● WHAT YOU WILL DO
• A. In the column on readings from the Book of Jeremiah, return the passage from "Monday’s reading is" up to and including "broke the flask.", copied word for word.
• B. According to the column on readings from the Book of Jeremiah, what did the priest Pashhur do to Jeremiah?
• C. List every day of the week whose reading is described in the column on readings from the Book of Jeremiah.

● DOCUMENT EXTRACT

--*--

From the Editor Emeritus / John F. Fink
Biblical readings: From the Book of Jeremiah
The biblical readings in the Office of Readings next week are selected from the Book of Jeremiah. They don’t try to cover the whole book. Last week, I wrote about Jeremiah’s background so this week I’ll pick up with the readings.
They begin on Sunday with Chapter 12. Jeremiah says in verse one that he has a case that he had to discuss with God: “Why does the way of the godless prosper, why live all the treacherous in contentment?” He goes on to say that God knows that Jeremiah is with him, and he has suffered because of it.
God doesn’t answer Jeremiah’s question, but tells him that he must persevere even if things get worse, as they would.
Monday’s reading is Chapter 19 and the first six verses of Chapter 20. God tells Jeremiah to buy a potter’s earthen flask and then, in the presence of the elders and priests, break the flask while telling them that the Lord would smash Jerusalem as Jeremiah broke the flask.
After Jeremiah did that, the priest Pashhur had him scourged and placed in stocks overnight. When he got out, Jeremiah predicted that Pashhur and his family would be exiled to Babylon, where he would die.
In Tuesday’s reading, from Chapter 20, Jeremiah complains that God duped him, and that God’s word brought nothing but derision and denunciations. Deception, sorrow and terror have brought him almost to despair. He says, “Cursed be the day on which I was born!” (Jer 20:14).
And things didn’t improve. Wednesday’s reading, the first 15 verses of Chapter 26, finds Jeremiah still warning the people that if they don’t listen to the prophets the Lord sent that God would destroy Jerusalem. Their response is to threaten Jeremiah with death as a traitor because he prophesied against the city.
Jeremiah answered that it was the Lord who sent him to prophesy against the city.

--*--

● DATASET RECORDS
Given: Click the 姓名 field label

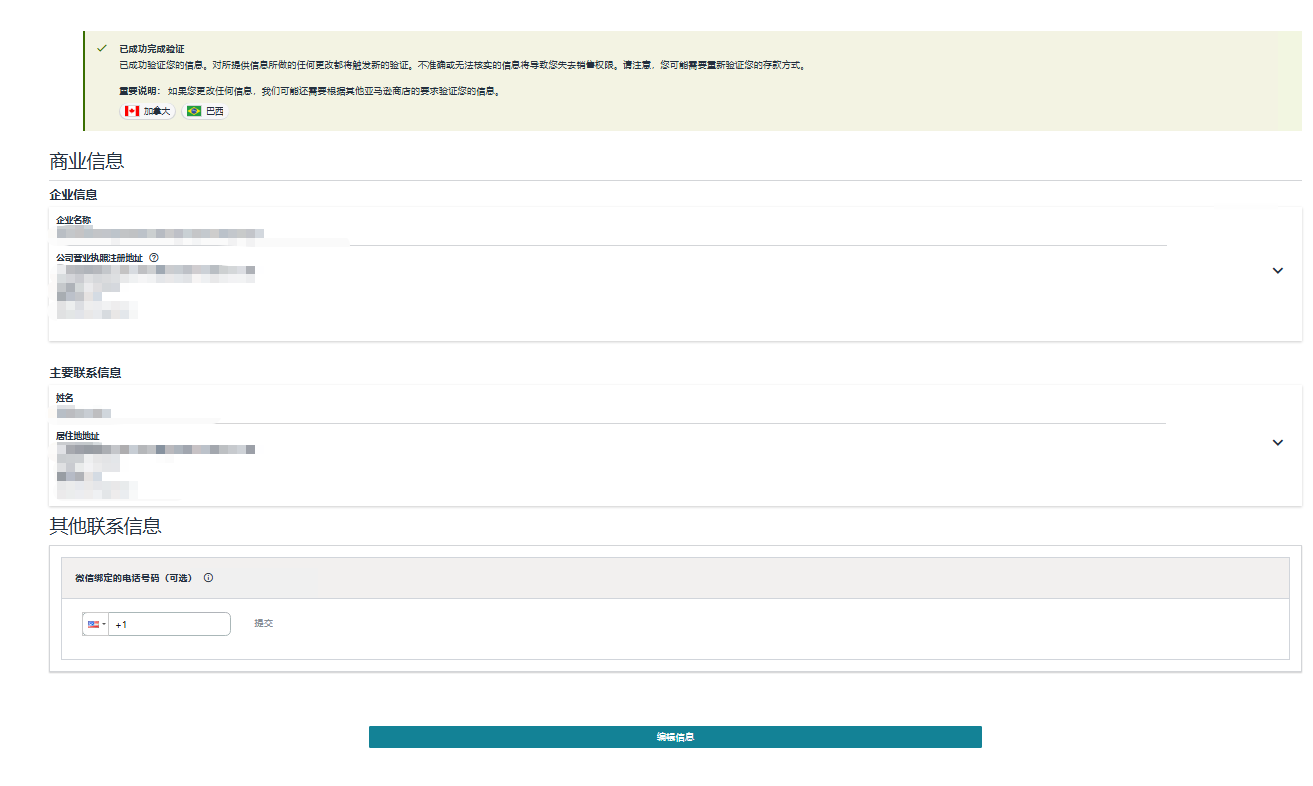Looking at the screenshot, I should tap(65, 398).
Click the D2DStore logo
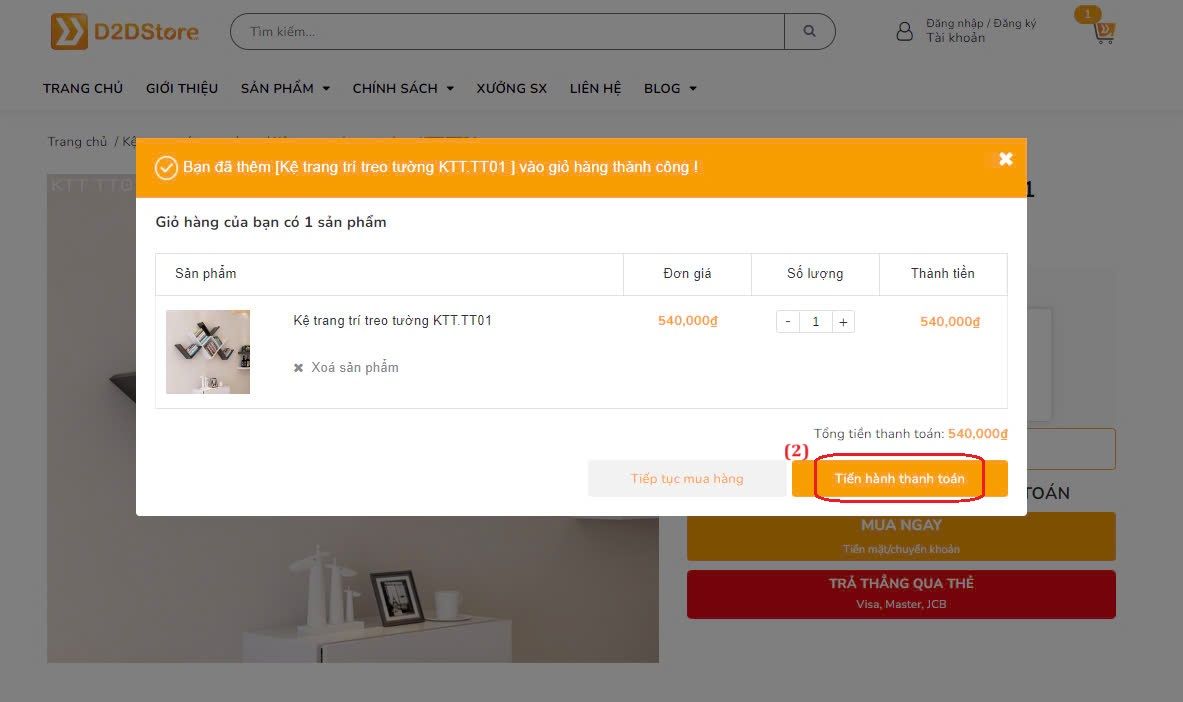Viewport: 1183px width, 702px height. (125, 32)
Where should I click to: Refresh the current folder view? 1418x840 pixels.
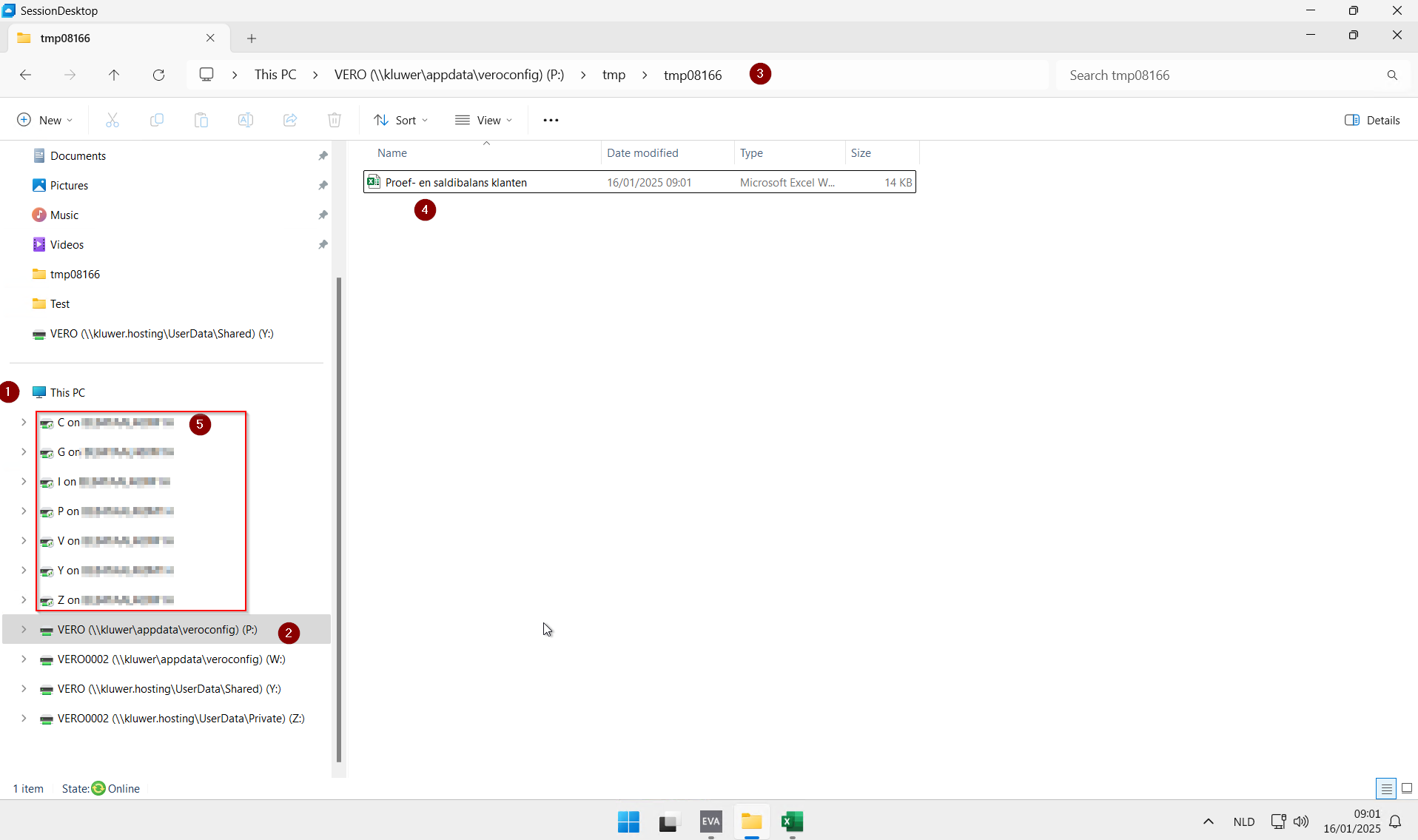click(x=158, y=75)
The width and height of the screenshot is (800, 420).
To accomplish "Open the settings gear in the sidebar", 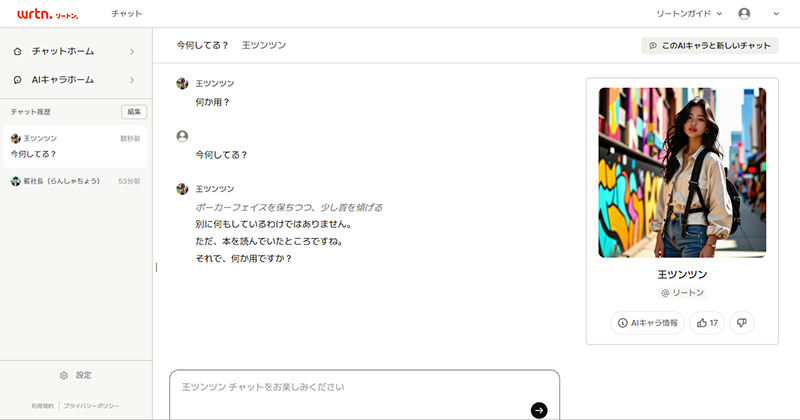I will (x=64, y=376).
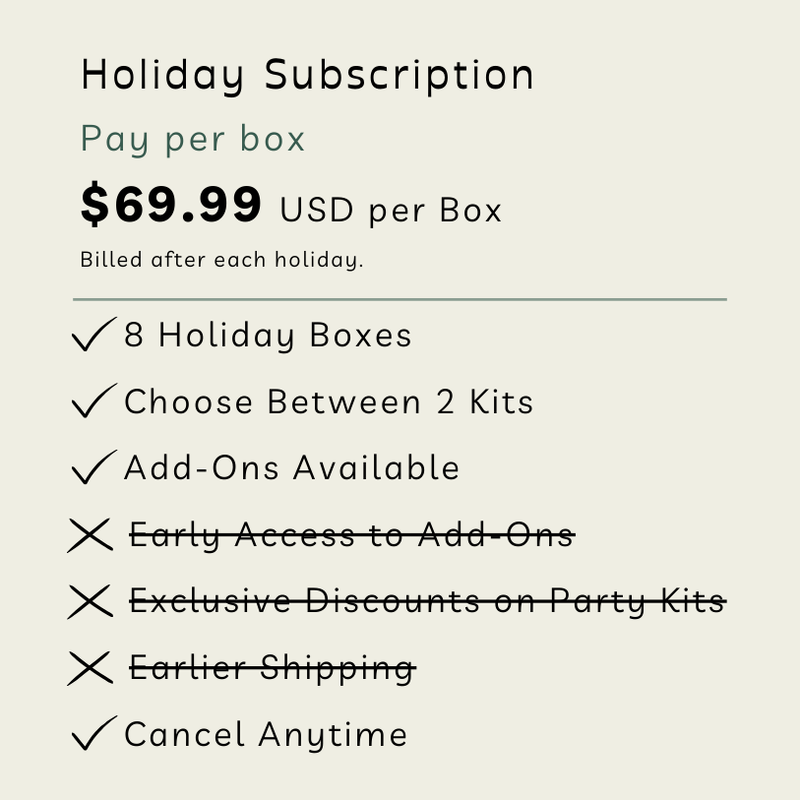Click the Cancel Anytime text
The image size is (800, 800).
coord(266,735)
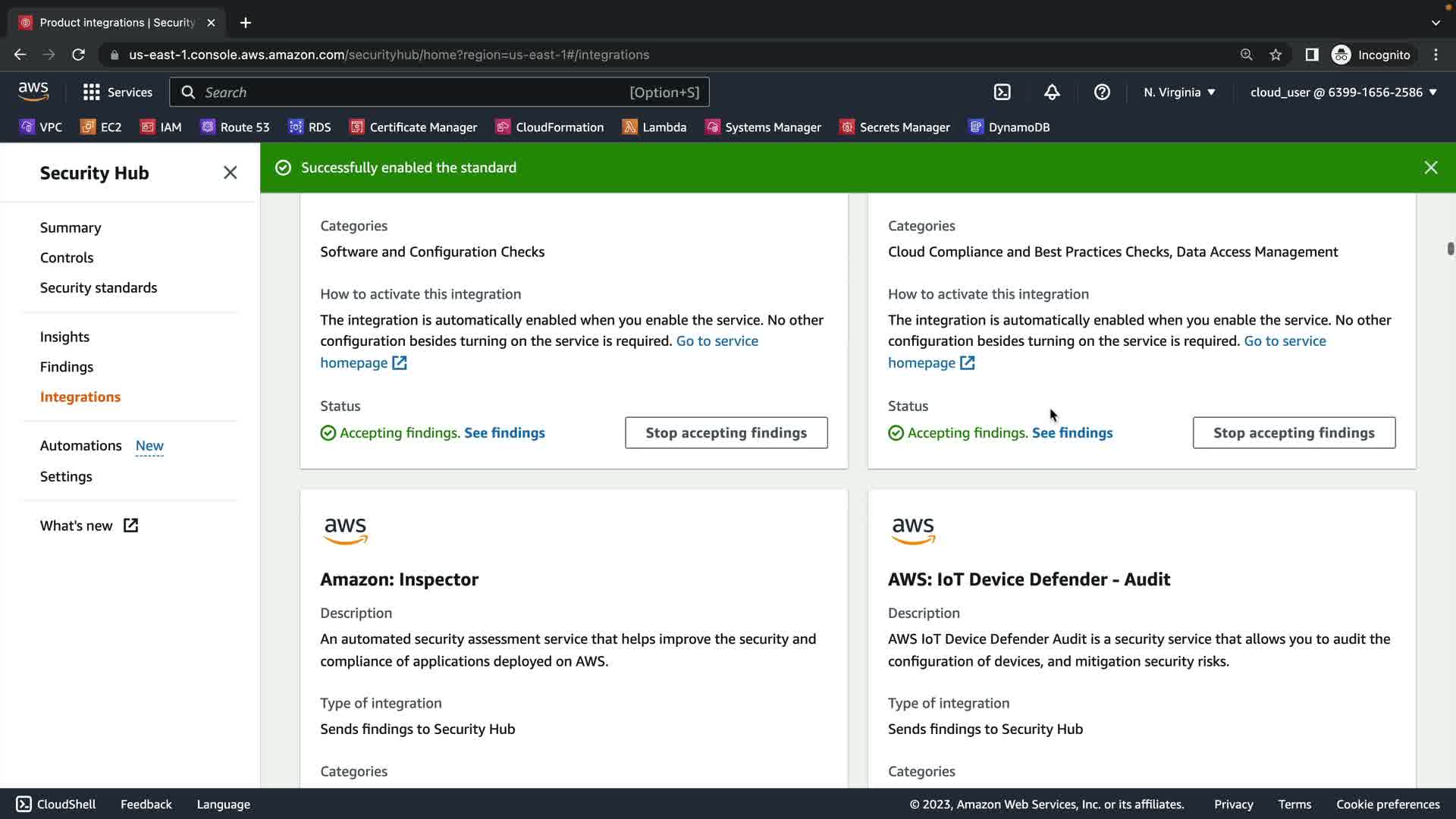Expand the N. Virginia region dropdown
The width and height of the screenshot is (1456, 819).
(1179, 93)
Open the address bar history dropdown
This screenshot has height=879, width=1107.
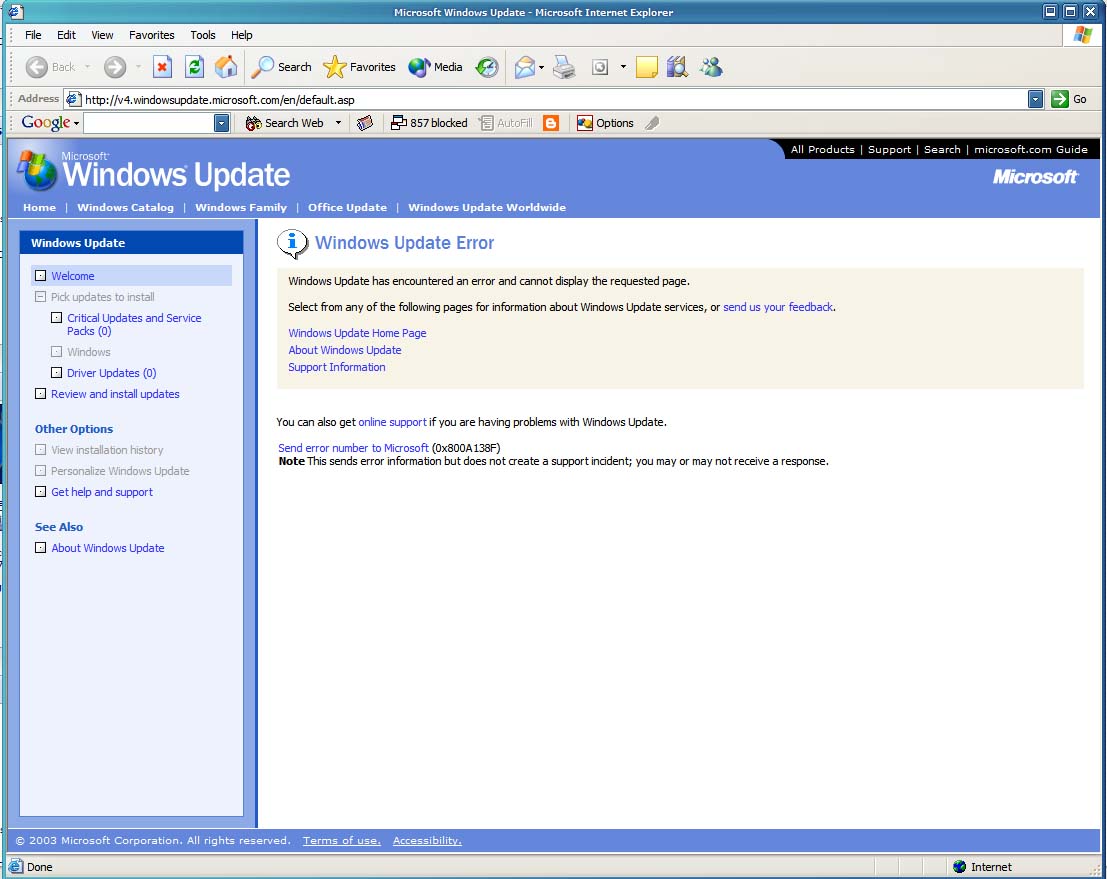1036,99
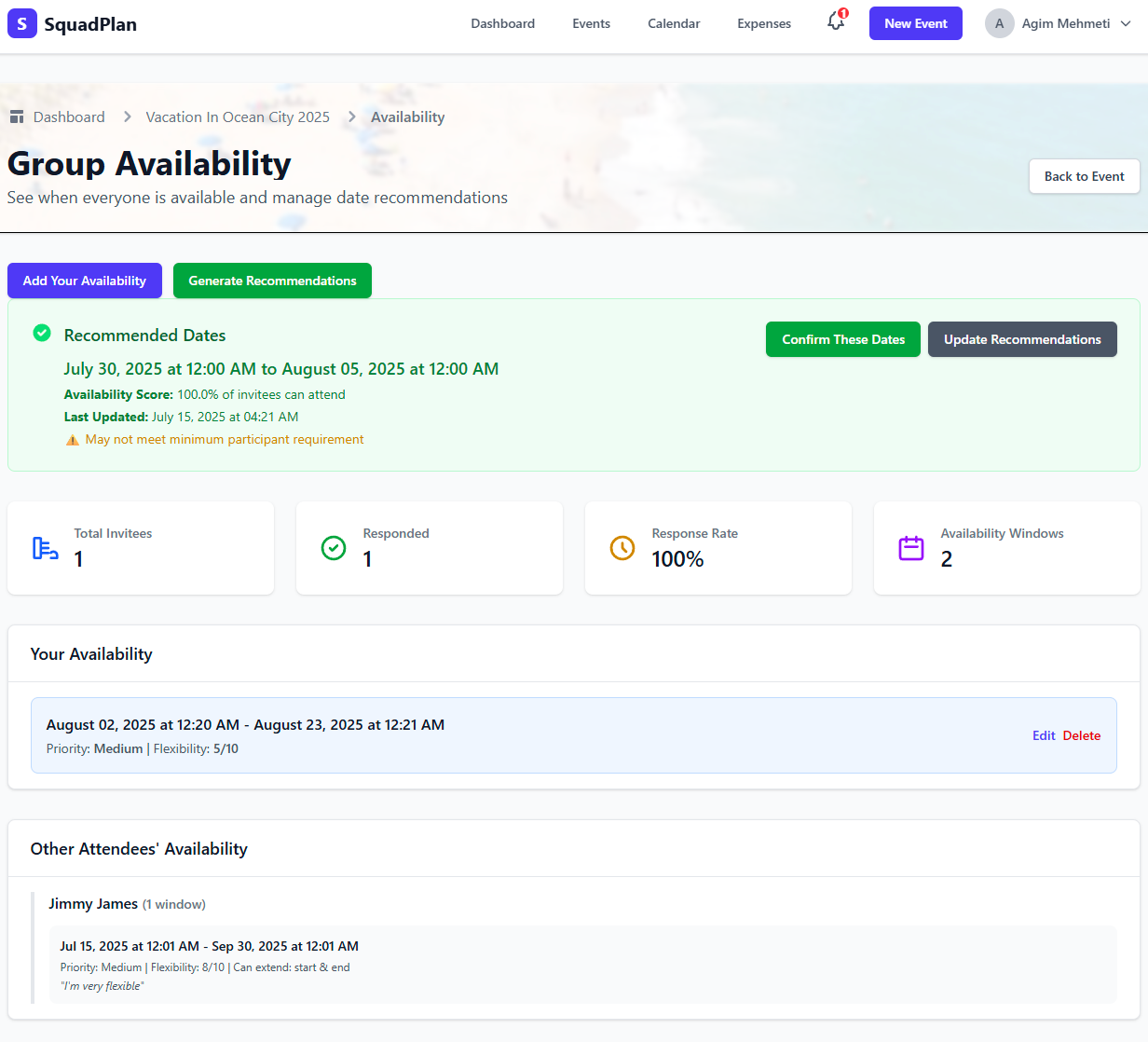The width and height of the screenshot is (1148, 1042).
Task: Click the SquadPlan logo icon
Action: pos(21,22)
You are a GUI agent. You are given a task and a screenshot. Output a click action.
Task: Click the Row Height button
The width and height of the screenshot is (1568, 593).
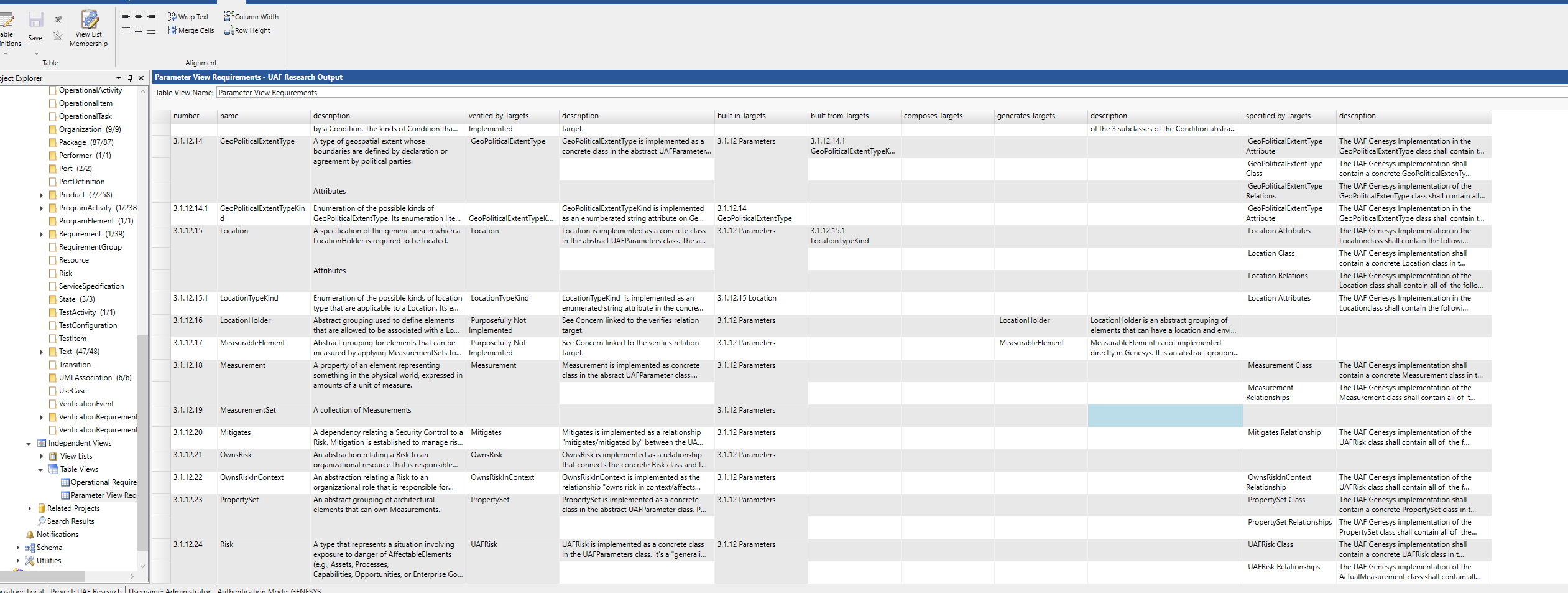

--*--

● OUTPUTS IN ORDER
• A.
Monday’s reading is Chapter 19 and the first six verses of Chapter 20. God tells Jeremiah to buy a potter’s earthen flask and then, in the presence of the elders and priests, break the flask while telling them that the Lord would smash Jerusalem as Jeremiah broke the flask.

• B. He had Jeremiah scourged and placed in stocks overnight.

• C. Sunday, Monday, Tuesday, Wednesday